Brooklyn courts go back in time for tea with Sojourner Truth
For its latest Black History Month event, the Kings County Supreme Court traveled back in time to have tea with abolitionist and women’s rights activist Sojourner Truth in a discussion called “Ain’t I a Woman?” in Downtown Brooklyn on Wednesday.
Truth, who was born in 1797 and died in 1883, was expertly played by attorney Shirley Paul. Truth is best known for being the first black woman to win the freedom of her son, a slave, in a lawsuit.
“She was Fab-u-lous,” Justice Robin K. Sheares said of Paul’s performance. “Her mannerisms, the pauses, everything was excellent and the costume itself was on point.
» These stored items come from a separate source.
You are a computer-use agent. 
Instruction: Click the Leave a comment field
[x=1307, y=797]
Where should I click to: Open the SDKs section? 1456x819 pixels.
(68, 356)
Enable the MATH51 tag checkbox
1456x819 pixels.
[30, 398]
They even gave her little twists of grey hair. It was perfect.”
Truth, as played by Paul, sat down with June Farrow to discuss Truth’s life, her role in the abolitionist movement before the Civil War and her work for women’s rights. The two discussed her meetings with U.S. Presidents Ulysses S. Grant and Abraham Lincoln, as well has her various lawsuits.
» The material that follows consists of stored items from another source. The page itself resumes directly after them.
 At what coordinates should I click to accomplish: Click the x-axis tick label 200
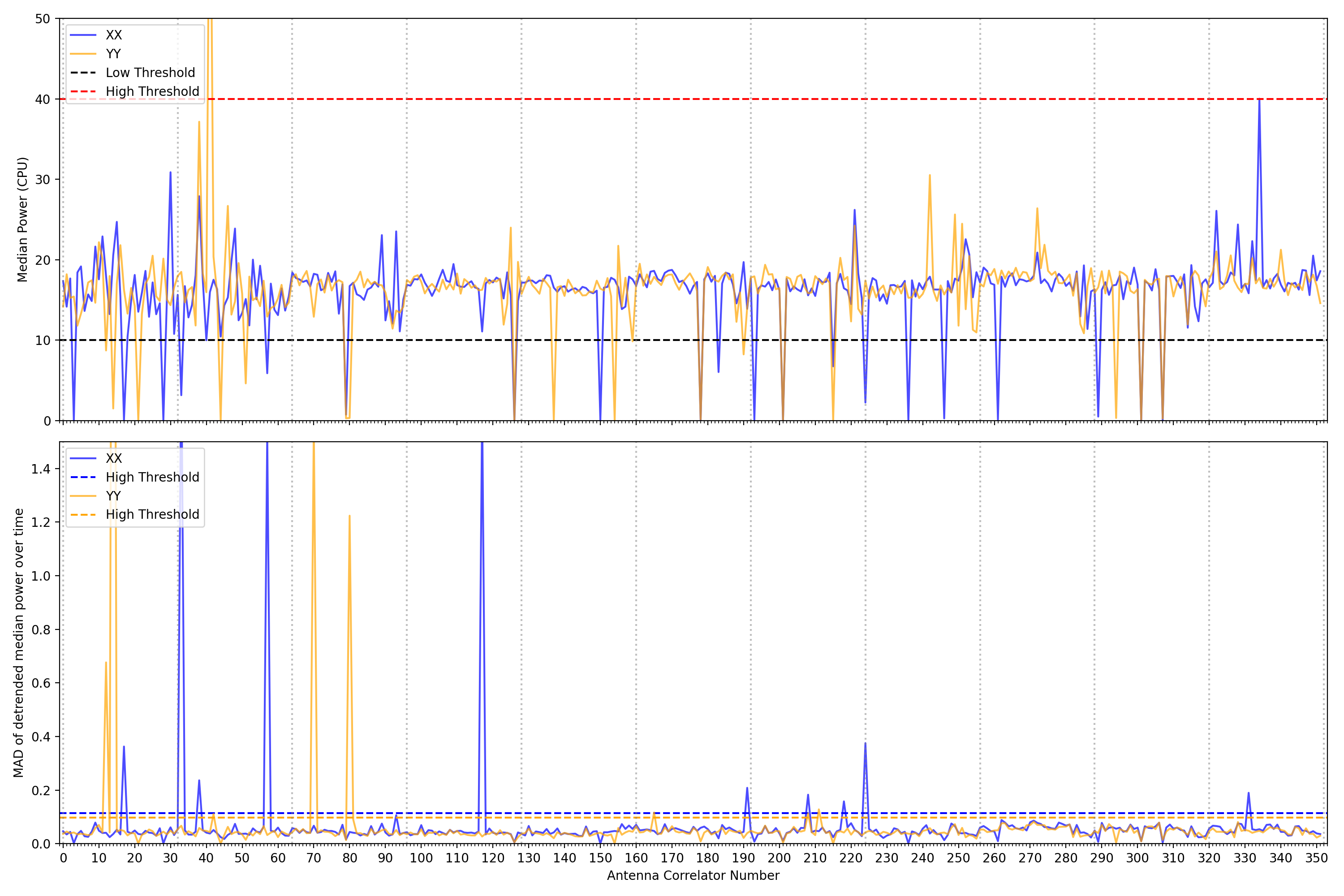[x=779, y=858]
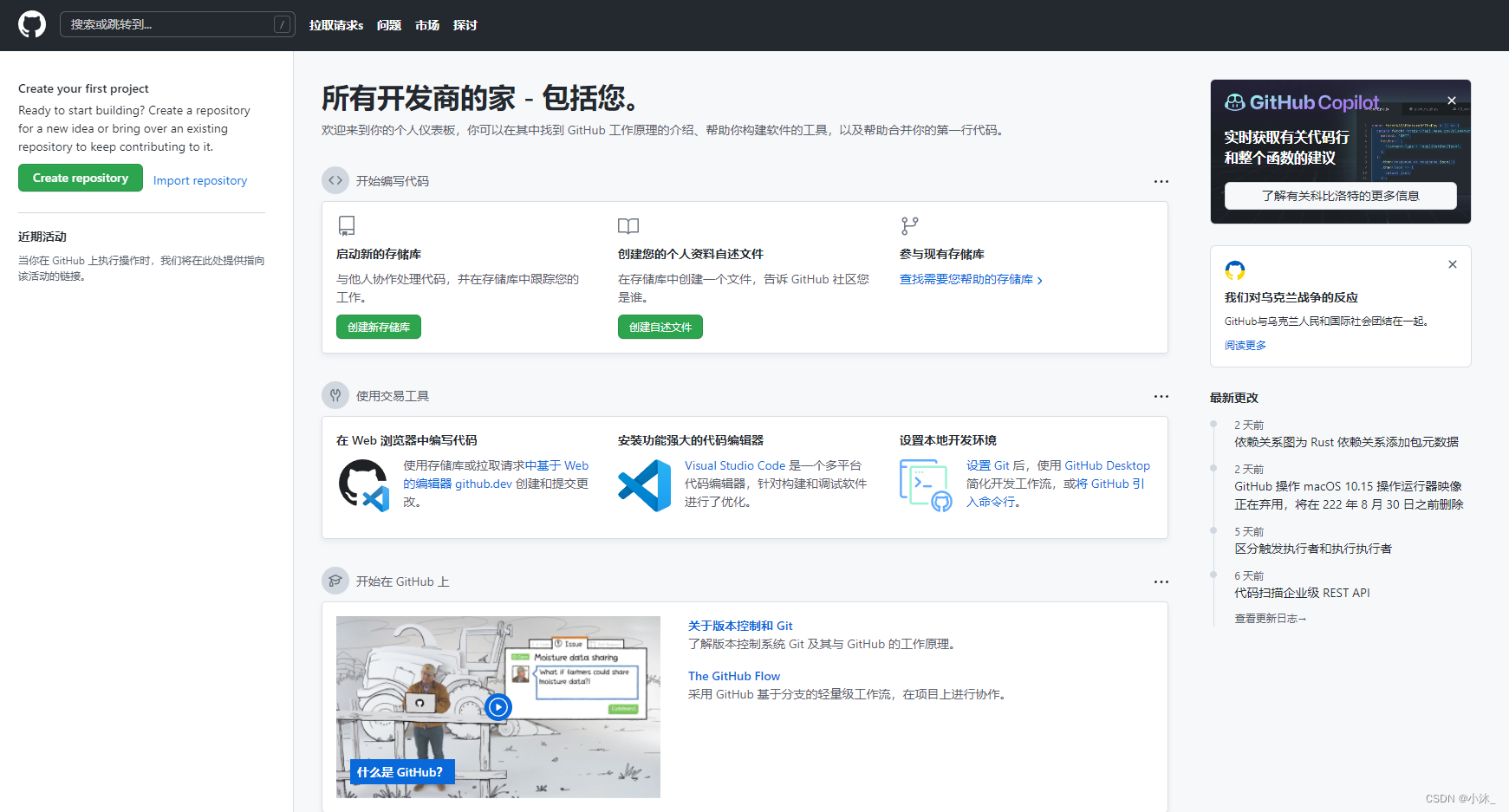Viewport: 1509px width, 812px height.
Task: Click the GitHub Octocat logo in top navigation
Action: 31,24
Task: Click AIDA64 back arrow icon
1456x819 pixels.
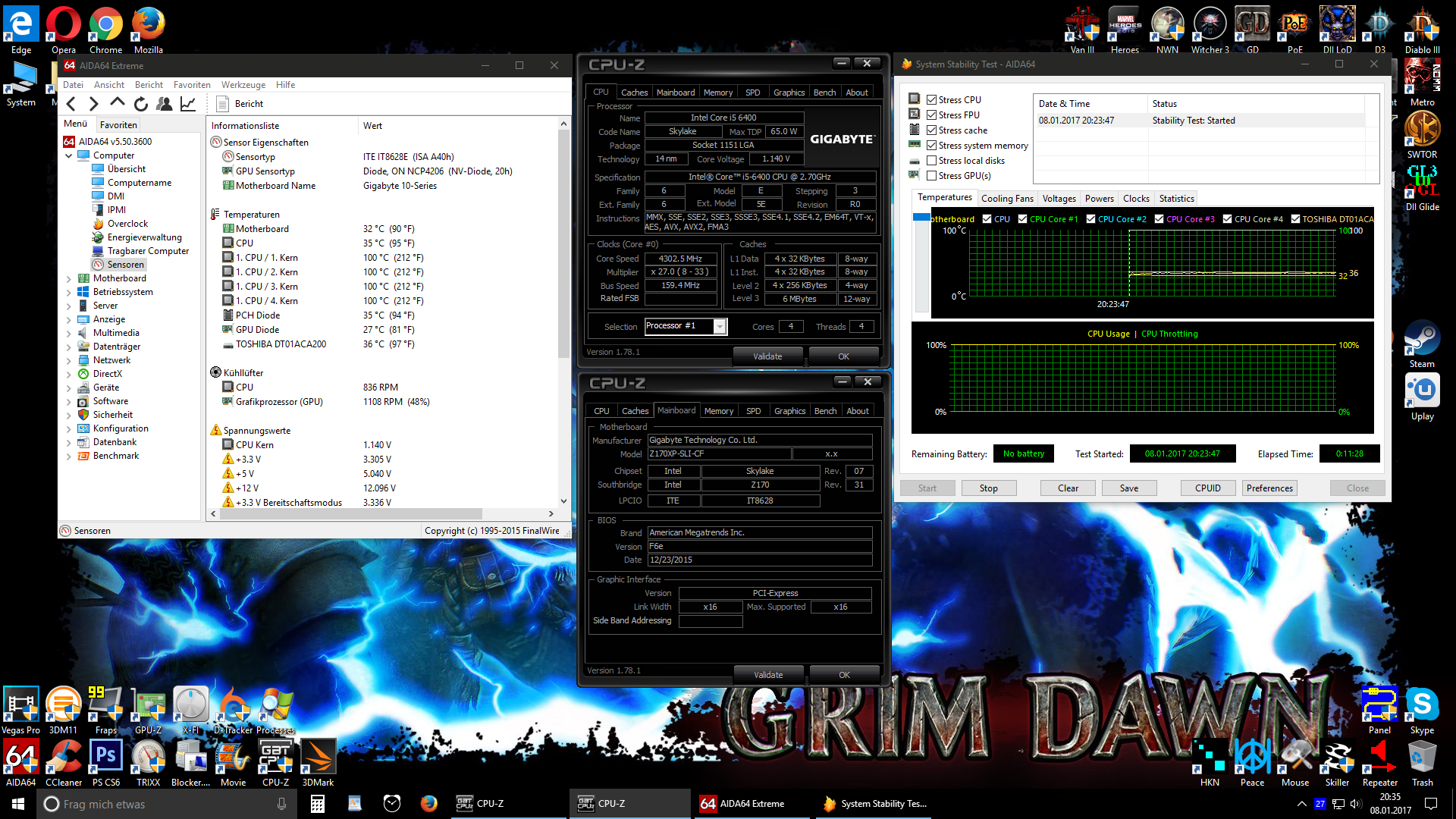Action: [71, 104]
“I can’t read, but I can still sue,” Truth said during the interview.
The Black History Month Committee had a similar sit-down with Harriet Tubman last year and wanted to shed light on a lesser known, but also very important, historical black figure this time around.
“We had Harriet Tubman last year so we wanted to change it up,” Sheares said. “Everyone knows about Harriet Tubman, everyone knows about Martin Luther King and Frederick Douglas, but very few people know who Sojourner Truth is.”
Perhaps nobody learned as much about Sojourner Truth as Paul did. She didn’t miss a beat while discussing the life of Truth with Farrow and she wasn’t stumped once when she took questions from the audience during a Q&A session.
“I’ve never done anything like this before,” Paul admitted. “I was so nervous. I didn’t want to mess anything up so I have been studying since Saturday. It was an honor to play her and I’m glad that people were impressed.”